C'est la même image, celle d'un pays rétrograde, que le Canada propose en étant devenu le seul pays industrialisé qui n'a pas rapatrié ses ressortissants emprisonnés dans le sinistre camp de Guantanamo. Même les Britanniques, indéfectibles alliés des États-Unis, ne sont pas allés aussi loin. Le gouvernement Harper a choisi d'y laisser croupir Omar Khadr et de faire confiance à un processus judiciaire profondément vicié. C'est une véritable honte, car l'histoire d'Omar Khadr est manifestement celle d'un enfant-soldat, arrêté en Afghanistan à l'âge de 15 ans, dans un affrontement contre les troupes américaines, entraîné dans le combat par son père partisan d'Al-Qaeda.

Le Canada de Stephen Harper se distingue également dans un autre combat, celui des rapports avec la Chine. Le premier ministre Harper est l'un des rares leaders mondiaux à avoir boudé les cérémonies d'ouverture des Jeux de Pékin, en évoquant de peu convaincants problèmes d'agenda. Un geste qui s'ajoute à la foule de messages d'hostilité envers la Chine envoyés par le Canada depuis la victoire conservatrice et qui ont mené à une détérioration des rapports avec ce pays. En principe, M. Harper défend une noble cause.

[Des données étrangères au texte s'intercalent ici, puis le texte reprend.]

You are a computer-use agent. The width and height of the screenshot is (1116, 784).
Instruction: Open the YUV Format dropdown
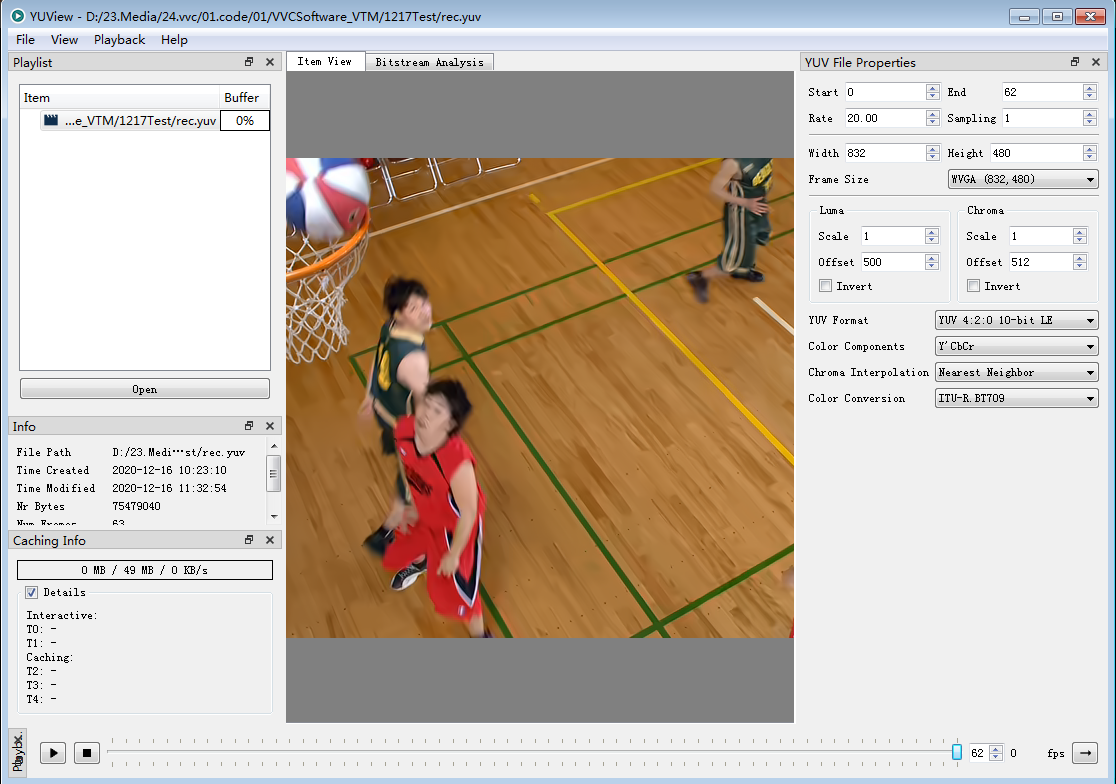tap(1016, 320)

Mais avec son intransigeance, il a choisi une voie inefficace pour accompagner la Chine sur la voie de la démocratie. L'image qu'il projette, ce n'est pas celle d'un défenseur des droits, mais plutôt l'anticommunisme primaire et le moralisme rigide d'un «preacher» de campagne.

En environnement, pourtant le dossier noir des conservateurs, le gouvernement n'a rien fait pour dissiper l'impression qu'il combat le réchauffement climatique à reculons. Dans un incident révélateur, le ministre de la Santé, Tony Clement, encore lui, a commis une bévue révélatrice en enterrant un rapport commandé par son ministère sur l'impact du réchauffement sur la santé. Santé Canada a publié un communiqué absolument fascinant, qu'il faut lire (www.hc-sc.gc.ca/ahc-asc/media/nr-cp/_2008/2008_122-fra.php). Pas le moindre mot sur le contenu du rapport, une apologie des réalisations environnementales du gouvernement. La cerise sur le sundae: le rapport n'est pas disponible sur Internet. Pour le lire, il faut le commander! En 2008. Vive la transparence...

Cette liste de petits gestes est évidemment subjective et sans doute injuste pour le gouvernement conservateur. Elle illustre le fait que je suis moi-même un urbain que la droite morale irrite au plus haut point. Le problème des conservateurs, c'est qu'il y en a des millions comme moi.